"Circus in the city", des acrobates en vitrine
Succès viral et réel pour "Circus in the city", le nouveau tour de magie de l’Espace Catastrophe.
Publié le 10-12-2020 à 06h34
:focal(1465.5x2012:1475.5x2002)/cloudfront-eu-central-1.images.arcpublishing.com/ipmgroup/ITUVWONS2FCCFCQONWDBNIKFKU.jpg)
Il fallait s’y attendre. Jetés par la porte, les artistes rentrent par... la vitrine. La preuve par Circus in the city, une initiative de l’intrépide Espace Catastrophe, Centre international de création des arts du cirque, qui vient d’imaginer une opération insolite, qui commence à (beaucoup) faire parler d’elle. Discrète, mais tenace, sobre mais efficace. Et, surtout, de plus en plus virale. La vidéo d’une passante compte déjà trente mille vues sur les réseaux, et France 2 s’intéresse au sujet. L’idée, il est vrai, vaut autant le clic que le déplacement.

# Documents fournis:
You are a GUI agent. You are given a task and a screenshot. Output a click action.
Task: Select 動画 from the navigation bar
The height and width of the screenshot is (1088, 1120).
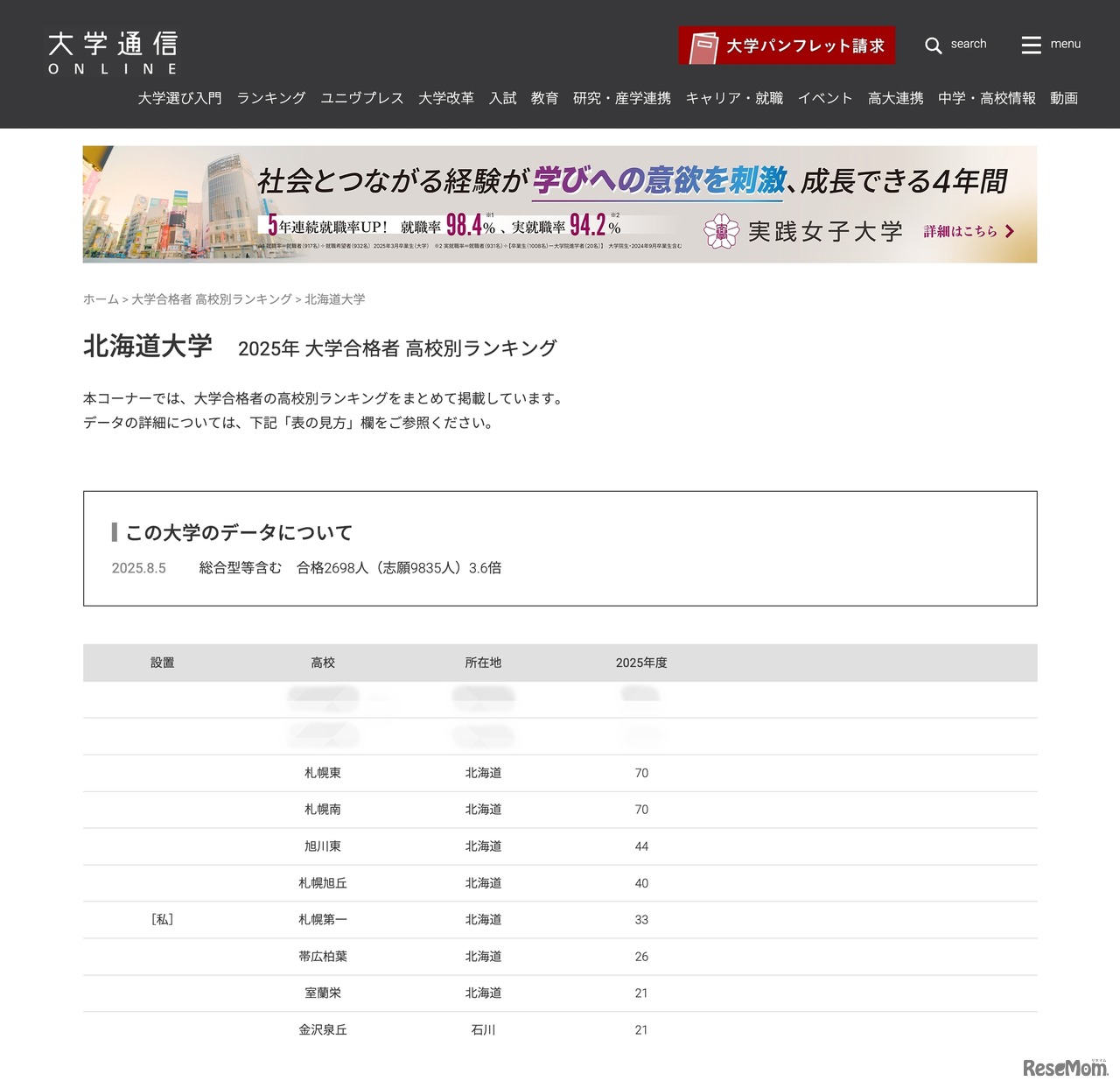[1063, 98]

# Liste des tâches:
a – Traduisez en anglais cette phrase du texte sur Circus in the city : « La vidéo d’une passante compte déjà trente mille vues sur les réseaux, et France 2 s’intéresse au sujet. »
b – Résumez, s'il vous plaît, le texte sur Circus in the city en deux phrases.

# Corrigé des tâches:
a – A passerby's video already has thirty thousand views on social media, and France 2 is taking an interest in the story.

b – Circus in the city est une opération insolite de l’Espace Catastrophe, Centre international de création des arts du cirque, qui met des acrobates en vitrine. L’initiative devient de plus en plus virale : la vidéo d’une passante compte déjà trente mille vues sur les réseaux, et France 2 s’intéresse au sujet.